Coronavirus Makes a Tough Job Even Tougher

Prison Workers Dealing With a New Challenge


With the coronavirus running rampant throughout the country, many jobs are affected by its existence and the actions it has caused the government to take.  One field in which there have been many changes have been within corrections, where an already hard job has become tougher due to COVID-19. 

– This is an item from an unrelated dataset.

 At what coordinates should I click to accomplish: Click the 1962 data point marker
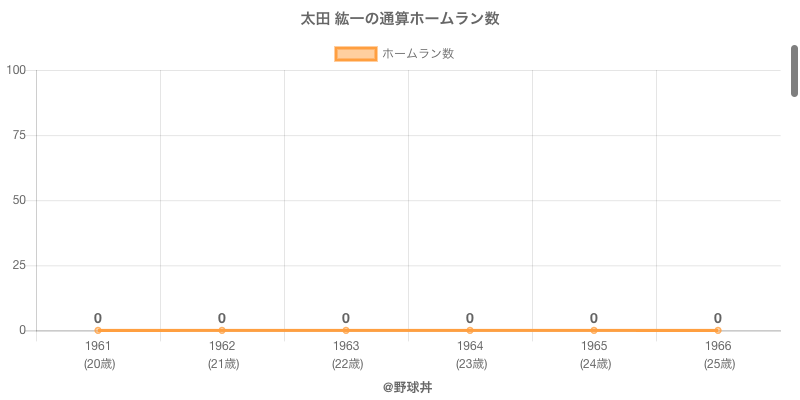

The expectations for a job within a prison have always been high, making it a very difficult field to work within.  With it being an extremely high-stress job there are bound to be difficulties, all of which have only been multiplied by the coronavirus.  Firstly, in most prisons throughout New York, frisking an inmate is now prohibited.  This may seem like a logical idea at first, but upon further investigation, it becomes clear why this has been having a very negative impact on the already rather dark environment within a prison.  The inability to frisk inmates allows them to more easily carry weapons, as they no longer have to go to extreme lengths to hide these weapons from officers.  This has led to an increase in fights, which is not only dangerous for the inmates involved in these fights, but also the officers that are tasked with breaking these fights up.  

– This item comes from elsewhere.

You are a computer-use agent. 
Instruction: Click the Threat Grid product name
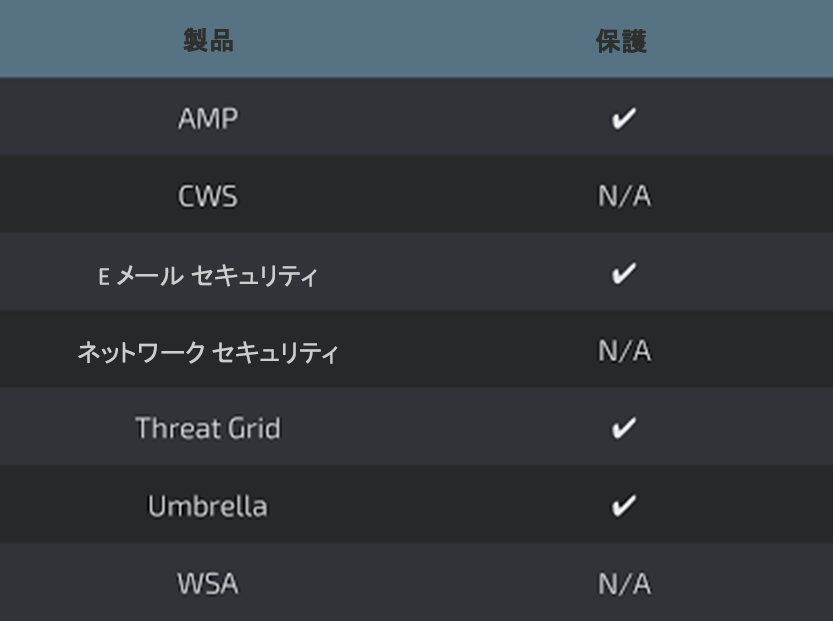208,428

Not only has coronavirus led to a more dangerous work environment, but it has also made a potentially more dangerous environment outside of prisons.  With the close quarters inside a prison and the fact that sanitizers are banned in most prisons, the spread of the virus is near impossible.  This has led to many prisons releasing prisoners to try and slow down the spread of the virus.  This can, for very obvious reasons, be a bad idea.  While many of the inmates released were not incarcerated for violent crimes, it may create a mindset of irresponsibility within those released after not serving their full sentence.  This opens these inmates up to a greater chance of repeat offenses, which can very easily make the world outside of prisons more dangerous.  Not only is the release of inmates dangerous for this reason, but also because of their potential exposure to the virus.  Since the incubation period for COVID-19 is so high, it is not outside of the realm of possibilities for an inmate to contract the virus and then be released before showing symptoms.  This could lead to an increase in the virus outside of prisons, potentially making the choice to break quarantine even more risky and dangerous.  

Of course, with the pandemic slowly beginning to fade out and some states beginning to end their quarantines, hopefully, prisons begin to become a safer environment for both the officers and inmates inside of them.  There’s no doubt things will go back to normal, but only time will tell how long that will take.